The 2023–2026 frontier uses LLMs as rerankers directly. RankGPT (Sun et al. 2023) prompts a large language model with the query and a list of candidate passages and asks it to produce a ranked list. The empirical results are striking — LLM rerankers match or beat fine-tuned cross-encoders on many benchmarks without any task-specific training. The cost is high (a large LLM forward pass per query, with a long prompt), so production deployments use LLM rerankers only on small candidate sets or distil their outputs into faster cross-encoders.

The two-stage pattern

The standard 2026 production pattern: a fast retriever (bi-encoder + BM25 fusion) generates 100–1000 candidates; a slower cross-encoder reranks them precisely; a final LLM reranker (when latency allows) refines the top 10–20 for the highest-stakes presentations. The latency-quality trade-off mirrors the recommendation-system pattern of Ch 01. The architectural shape is similar enough that some 2026 systems use the same engineering team for both search and recommendation infrastructure.

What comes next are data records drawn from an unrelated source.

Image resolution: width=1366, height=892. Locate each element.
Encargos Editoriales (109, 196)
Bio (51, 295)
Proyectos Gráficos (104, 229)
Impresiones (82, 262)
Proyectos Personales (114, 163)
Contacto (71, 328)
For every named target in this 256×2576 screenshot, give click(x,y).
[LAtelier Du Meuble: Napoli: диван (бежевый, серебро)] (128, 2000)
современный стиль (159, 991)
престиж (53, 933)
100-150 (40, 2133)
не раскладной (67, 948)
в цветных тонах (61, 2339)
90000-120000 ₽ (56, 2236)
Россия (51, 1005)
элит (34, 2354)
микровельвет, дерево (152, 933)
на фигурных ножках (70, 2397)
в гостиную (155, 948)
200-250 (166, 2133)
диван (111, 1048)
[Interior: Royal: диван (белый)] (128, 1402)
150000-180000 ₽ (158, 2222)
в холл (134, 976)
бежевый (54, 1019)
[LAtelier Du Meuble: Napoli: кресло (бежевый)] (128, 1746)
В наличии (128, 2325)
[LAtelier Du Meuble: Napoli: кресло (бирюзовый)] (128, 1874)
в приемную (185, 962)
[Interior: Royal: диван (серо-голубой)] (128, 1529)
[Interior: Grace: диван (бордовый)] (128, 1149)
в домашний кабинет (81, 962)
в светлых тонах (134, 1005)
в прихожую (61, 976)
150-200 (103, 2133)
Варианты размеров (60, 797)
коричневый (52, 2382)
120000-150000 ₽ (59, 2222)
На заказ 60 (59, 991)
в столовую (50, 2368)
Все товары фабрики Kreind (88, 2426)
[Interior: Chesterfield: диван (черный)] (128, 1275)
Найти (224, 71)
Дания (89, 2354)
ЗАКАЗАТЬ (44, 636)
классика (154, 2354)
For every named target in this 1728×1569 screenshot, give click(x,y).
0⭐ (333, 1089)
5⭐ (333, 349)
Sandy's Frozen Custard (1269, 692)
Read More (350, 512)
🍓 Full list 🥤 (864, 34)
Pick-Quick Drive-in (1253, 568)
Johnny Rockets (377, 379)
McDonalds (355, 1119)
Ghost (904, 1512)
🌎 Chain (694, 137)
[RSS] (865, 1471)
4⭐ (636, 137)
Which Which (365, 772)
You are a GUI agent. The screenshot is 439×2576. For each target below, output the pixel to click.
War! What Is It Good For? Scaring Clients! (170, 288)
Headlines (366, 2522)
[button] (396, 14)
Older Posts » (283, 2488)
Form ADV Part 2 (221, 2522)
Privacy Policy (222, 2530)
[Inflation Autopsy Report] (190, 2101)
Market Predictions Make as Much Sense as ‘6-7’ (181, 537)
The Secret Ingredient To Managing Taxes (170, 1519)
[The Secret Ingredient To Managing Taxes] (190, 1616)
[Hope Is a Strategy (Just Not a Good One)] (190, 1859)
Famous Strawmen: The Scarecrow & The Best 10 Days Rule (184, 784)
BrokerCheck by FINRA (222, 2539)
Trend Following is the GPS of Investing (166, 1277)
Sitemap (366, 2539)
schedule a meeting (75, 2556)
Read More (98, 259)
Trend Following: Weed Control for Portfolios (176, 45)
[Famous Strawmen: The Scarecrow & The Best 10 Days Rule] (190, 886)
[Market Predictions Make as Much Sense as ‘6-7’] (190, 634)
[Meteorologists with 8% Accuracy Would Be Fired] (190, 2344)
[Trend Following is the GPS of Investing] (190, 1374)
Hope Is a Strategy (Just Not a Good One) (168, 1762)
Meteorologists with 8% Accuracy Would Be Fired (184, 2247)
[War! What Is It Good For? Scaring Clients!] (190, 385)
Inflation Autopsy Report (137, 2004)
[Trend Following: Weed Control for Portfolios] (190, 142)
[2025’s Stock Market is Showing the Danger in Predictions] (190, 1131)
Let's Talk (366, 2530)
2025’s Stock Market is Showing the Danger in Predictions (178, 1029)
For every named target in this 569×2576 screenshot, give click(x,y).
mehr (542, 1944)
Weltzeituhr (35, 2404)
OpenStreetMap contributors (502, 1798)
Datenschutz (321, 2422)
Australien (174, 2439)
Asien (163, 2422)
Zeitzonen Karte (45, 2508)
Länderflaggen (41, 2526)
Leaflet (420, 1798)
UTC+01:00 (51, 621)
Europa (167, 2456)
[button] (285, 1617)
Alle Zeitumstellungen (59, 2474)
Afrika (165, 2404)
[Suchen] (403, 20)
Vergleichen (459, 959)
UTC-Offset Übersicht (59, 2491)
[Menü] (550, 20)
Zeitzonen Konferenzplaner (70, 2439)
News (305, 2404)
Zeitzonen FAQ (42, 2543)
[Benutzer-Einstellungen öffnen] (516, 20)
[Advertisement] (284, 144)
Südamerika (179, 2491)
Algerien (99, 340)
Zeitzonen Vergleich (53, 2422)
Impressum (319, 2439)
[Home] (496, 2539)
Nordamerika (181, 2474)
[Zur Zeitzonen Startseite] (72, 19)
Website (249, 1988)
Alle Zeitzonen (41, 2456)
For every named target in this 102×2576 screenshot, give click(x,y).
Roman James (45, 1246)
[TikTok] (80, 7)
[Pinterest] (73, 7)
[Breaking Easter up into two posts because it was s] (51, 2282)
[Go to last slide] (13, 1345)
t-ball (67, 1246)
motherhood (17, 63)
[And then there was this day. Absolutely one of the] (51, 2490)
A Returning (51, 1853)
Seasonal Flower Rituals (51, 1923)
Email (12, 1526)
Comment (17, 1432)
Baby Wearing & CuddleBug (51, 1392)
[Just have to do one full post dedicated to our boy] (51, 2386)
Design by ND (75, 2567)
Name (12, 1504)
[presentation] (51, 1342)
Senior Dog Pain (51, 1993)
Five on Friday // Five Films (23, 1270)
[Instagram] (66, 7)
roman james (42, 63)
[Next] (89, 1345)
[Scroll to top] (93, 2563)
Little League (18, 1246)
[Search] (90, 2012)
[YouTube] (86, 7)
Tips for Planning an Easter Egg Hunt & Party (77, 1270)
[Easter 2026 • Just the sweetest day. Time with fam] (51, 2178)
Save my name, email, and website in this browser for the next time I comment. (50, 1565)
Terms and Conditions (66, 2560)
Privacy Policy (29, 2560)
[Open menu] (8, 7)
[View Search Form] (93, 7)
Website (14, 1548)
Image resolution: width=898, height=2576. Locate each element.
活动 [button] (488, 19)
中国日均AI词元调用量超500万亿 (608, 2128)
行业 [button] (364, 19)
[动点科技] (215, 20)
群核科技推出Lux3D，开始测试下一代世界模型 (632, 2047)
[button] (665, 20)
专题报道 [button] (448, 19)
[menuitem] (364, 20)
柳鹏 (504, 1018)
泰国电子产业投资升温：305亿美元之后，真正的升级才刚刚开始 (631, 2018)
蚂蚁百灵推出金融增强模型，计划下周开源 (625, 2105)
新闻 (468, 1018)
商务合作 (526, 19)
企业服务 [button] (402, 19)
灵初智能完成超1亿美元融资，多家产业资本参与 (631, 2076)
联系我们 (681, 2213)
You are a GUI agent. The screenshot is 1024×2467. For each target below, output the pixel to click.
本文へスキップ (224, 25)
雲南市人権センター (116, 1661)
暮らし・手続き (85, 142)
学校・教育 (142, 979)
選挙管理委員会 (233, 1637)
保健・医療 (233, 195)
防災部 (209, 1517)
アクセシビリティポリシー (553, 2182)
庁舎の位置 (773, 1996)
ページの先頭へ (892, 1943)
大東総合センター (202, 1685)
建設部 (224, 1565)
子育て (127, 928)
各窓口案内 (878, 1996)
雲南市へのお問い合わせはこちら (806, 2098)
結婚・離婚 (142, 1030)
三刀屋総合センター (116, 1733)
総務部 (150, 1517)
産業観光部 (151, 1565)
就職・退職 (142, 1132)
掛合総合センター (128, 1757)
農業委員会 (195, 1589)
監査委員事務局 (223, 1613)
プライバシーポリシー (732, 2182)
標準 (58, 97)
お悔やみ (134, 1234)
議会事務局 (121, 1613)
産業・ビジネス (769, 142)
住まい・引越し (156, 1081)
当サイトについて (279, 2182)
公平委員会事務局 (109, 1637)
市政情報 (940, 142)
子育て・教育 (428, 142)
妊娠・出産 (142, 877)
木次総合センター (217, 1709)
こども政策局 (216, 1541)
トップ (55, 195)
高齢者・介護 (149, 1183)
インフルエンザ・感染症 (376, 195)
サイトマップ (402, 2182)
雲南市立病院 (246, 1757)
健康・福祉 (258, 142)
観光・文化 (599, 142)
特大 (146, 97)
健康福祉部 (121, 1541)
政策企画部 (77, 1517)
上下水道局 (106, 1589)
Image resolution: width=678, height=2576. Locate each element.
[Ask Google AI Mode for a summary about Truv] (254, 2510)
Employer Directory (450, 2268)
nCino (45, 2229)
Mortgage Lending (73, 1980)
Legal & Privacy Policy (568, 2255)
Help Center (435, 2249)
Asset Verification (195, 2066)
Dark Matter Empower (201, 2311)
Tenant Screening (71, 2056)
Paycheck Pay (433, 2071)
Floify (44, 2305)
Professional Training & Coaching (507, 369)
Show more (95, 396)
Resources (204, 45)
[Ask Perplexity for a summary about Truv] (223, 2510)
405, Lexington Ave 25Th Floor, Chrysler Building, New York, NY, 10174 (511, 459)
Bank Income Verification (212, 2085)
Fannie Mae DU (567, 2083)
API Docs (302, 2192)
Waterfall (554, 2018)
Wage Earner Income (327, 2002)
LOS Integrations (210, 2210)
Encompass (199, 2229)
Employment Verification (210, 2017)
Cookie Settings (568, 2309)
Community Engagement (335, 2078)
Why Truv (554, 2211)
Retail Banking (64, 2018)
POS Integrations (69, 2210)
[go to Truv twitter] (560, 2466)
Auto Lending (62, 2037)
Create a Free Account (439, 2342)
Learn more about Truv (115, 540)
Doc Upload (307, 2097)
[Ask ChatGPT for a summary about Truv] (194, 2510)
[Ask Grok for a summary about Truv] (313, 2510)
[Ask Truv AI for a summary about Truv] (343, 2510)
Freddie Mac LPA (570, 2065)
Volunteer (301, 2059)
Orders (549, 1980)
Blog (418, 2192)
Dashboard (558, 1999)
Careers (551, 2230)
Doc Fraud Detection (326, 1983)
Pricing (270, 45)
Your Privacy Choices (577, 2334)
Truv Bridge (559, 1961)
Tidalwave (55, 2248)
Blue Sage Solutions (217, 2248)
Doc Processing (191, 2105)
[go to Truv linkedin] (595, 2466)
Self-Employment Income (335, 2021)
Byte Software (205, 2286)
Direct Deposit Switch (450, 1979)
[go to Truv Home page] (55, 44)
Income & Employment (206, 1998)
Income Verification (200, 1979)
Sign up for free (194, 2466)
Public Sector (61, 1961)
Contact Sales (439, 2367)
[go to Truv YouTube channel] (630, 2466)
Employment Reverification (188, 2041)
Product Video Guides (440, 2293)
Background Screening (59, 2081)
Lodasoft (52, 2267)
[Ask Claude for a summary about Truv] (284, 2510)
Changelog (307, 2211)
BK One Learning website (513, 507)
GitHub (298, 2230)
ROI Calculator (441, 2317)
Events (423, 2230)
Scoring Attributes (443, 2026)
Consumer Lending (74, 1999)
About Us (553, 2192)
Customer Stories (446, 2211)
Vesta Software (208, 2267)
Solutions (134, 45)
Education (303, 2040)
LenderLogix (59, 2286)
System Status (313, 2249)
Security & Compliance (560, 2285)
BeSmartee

Learned Sparse and Hybrid Retrieval

Lexical retrieval (BM25) is fast and out-of-domain robust but cannot match synonyms; dense retrieval (bi-encoders) handles synonyms but is sensitive to domain shift. A third family — learned sparse retrieval — produces sparse vectors that are interpretable like BM25's term weights but learned like a neural network. Combined with dense retrieval in a hybrid system, learned sparse methods are the modern best-of-both-worlds approach.

Learned sparse retrieval

The idea: train a transformer to produce, for each document, a sparse weighted bag-of-terms representation — most term weights are zero, the few non-zero weights capture the document's important terms (including expansions and reweightings learned from data). The query is similarly encoded as a sparse weighted bag of terms. Retrieval uses the same inverted-index machinery as BM25, just over the learned weights instead of the raw frequencies.

SPLADE (Formal et al. 2021) is the canonical instance. A BERT-based model expands each input token into a probability distribution over the vocabulary, then sparsifies via a regularisation term. The result is a learned sparse representation that uses the inverted index for fast retrieval but captures synonym-style relationships that pure BM25 misses. uniCOIL (Lin and Ma 2021) is a simpler alternative that learns per-token weights without expansion. Both methods are competitive with dense retrievers on standard benchmarks at much lower memory cost (sparse vectors compress better than dense ones).

Hybrid retrieval

The dominant 2026 production pattern is hybrid retrieval: combine BM25 (or learned sparse), dense, and sometimes cross-encoder signals. The combinations include:

Score fusion: run multiple retrievers, normalise their scores, combine via weighted sum or rank-based methods (Reciprocal Rank Fusion). The simplest hybrid approach and surprisingly effective.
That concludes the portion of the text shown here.